One thing’s certain, say media analysts: The U.S. tech giant’s proposed takeover has received a near-fatal blow in an essential gaming market. “For Microsoft and Activision, we suspect the CMA decision is a deal-killer,” SVB Securities Research analyst Clay Griffin argued in an April 26 investor note.
Despite the U.K. roadblock, shares in Microsoft ended Wednesday up $19.95, or just over 7 percent, at $295.37 after the tech giant beat revenue and earnings estimates for its first-quarter results on Tuesday, while Activision Blizzard saw its share price tumble by $9.93, or 11.5 percent, to $76.81.
The surprise British regulatory ruling comes over a year after Microsoft, which owns the Xbox game platform and Xbox Game Studios, first unveiled a deal to merge with Activision, maker of the Call of Duty, Warcraft and Tony Hawk franchises, among others.
At best, Griffin sees the Competition Appeal Tribunal in the U.K., to whom Microsoft will now scramble to overturn the ruling, confirming the CMA’s concerns for the takeover deal on competition grounds. “We won’t spill much more ink on the faulty logic throughout the CMA’s analysis.

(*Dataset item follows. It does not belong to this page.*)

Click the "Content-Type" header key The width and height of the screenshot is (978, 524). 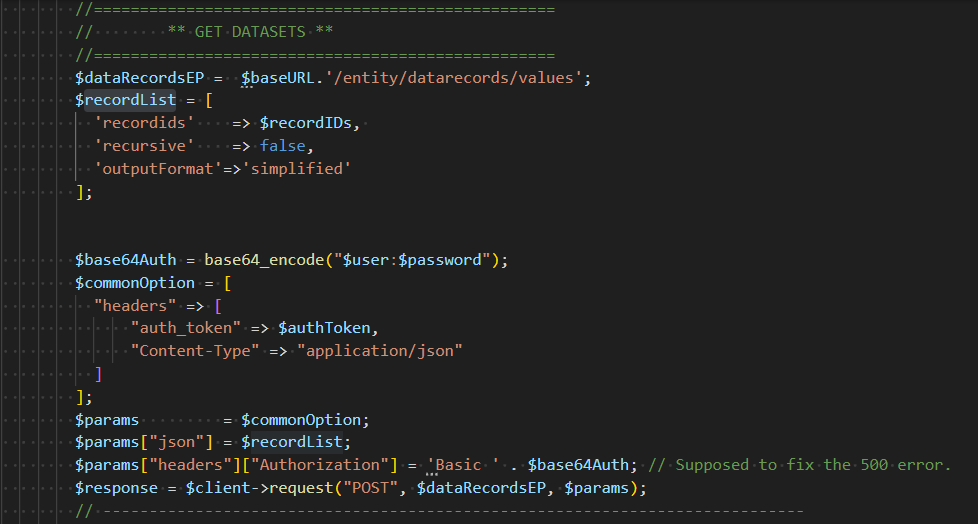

Or why ‘cloud gaming’ isn’t ready for prime time and is almost certainly going to be a vector of competition between Sony-Microsoft-Nintendo and not a distinct market. What’s the point?” Griffin wrote.
Other analysts, also seeming to throw up their hands, agree Microsoft has little chance of successfully appealing the U.K. ruling to revive the megadeal. “The CMA said that its primary concern was a lessening of competition and innovation in the cloud gaming market. While Microsoft and Activision indicated they would appeal, we think the chances of success are no more than 10 percent,” Doug Creutz, an analyst at TD Cowen, wrote in an investor note.
In its report, the CMA said it found the proposed merger may be expected to result in a “substantial lessening of competition” in cloud gaming services in the U.K., and Microsoft would find it “commercially beneficial to make Activision’s titles exclusive to its own cloud gaming service.”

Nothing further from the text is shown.